Is this a simple assembly instruction? Can anyone give me pointers on
how to write such a C++ class for the Intel Compiler? At least, for
x86, what's the assembly instructions needed.
Thanks,
Andy
What are you trying to do? COW, PCOW, STM?
--
Joe Seigh
When you get lemons, you make lemonade.
When you get hardware, you make software.

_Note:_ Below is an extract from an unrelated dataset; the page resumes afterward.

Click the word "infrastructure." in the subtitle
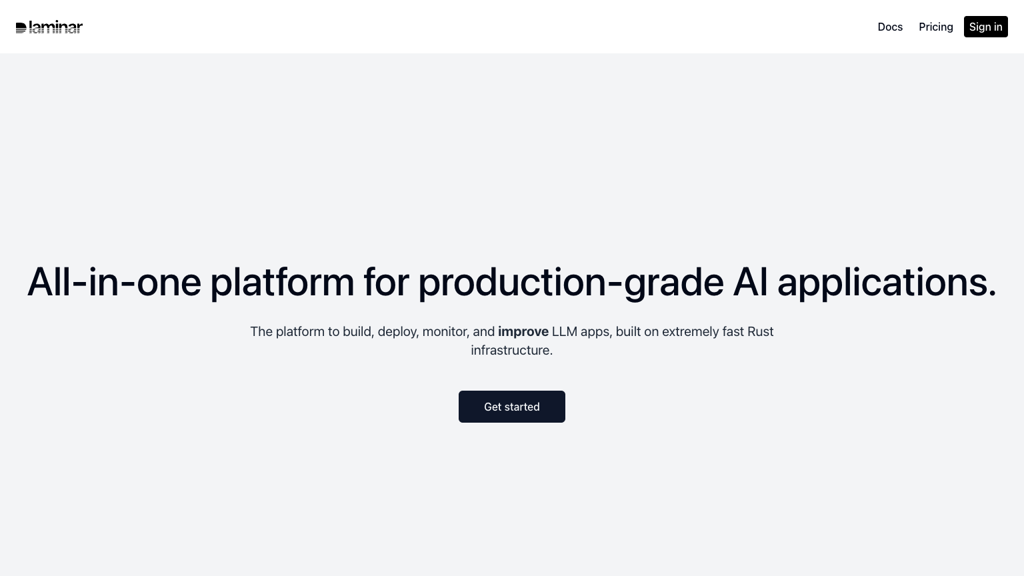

Assuming the fetch on the other CPU is atomic, then an "inc mem" with
a lock prefix will do the trick.
If you have several cores, terms future/further/previous are very
uncertain. You can't even define them in general case. What is your
definition?
Dmitriy V'jukov
I'm trying to figure out how to write the following class on Windows/
Linux.
class AtomicCounter {
long val;
// atomically increment val any way possible
void Increment ();
// return the val as quickly as possible in such a way
// that even if another thread on another CPU changed it
// just instantly before, the call to ValueOf() sees the change.
// I don't want to use a mutex in this function
// I don't want a smart compiler hoisting this function call!
long ValueOf ();
};
Is "inc mem" some kind of assembly instruction on x86? The member
data type is a 32-bit integer for example. Do I need an assembly
instruction for the fetch as well. What do you mean by a lock prefix?
Using an ordinary load? Such an instruction sequence does not
exist.
Casper
--
Expressed in this posting are my opinions. They are in no way related
to opinions held by my employer, Sun Microsystems.
Statements on Sun products included here are not gospel and may
be fiction rather than truth.
Yes, that is what you asked for, after all.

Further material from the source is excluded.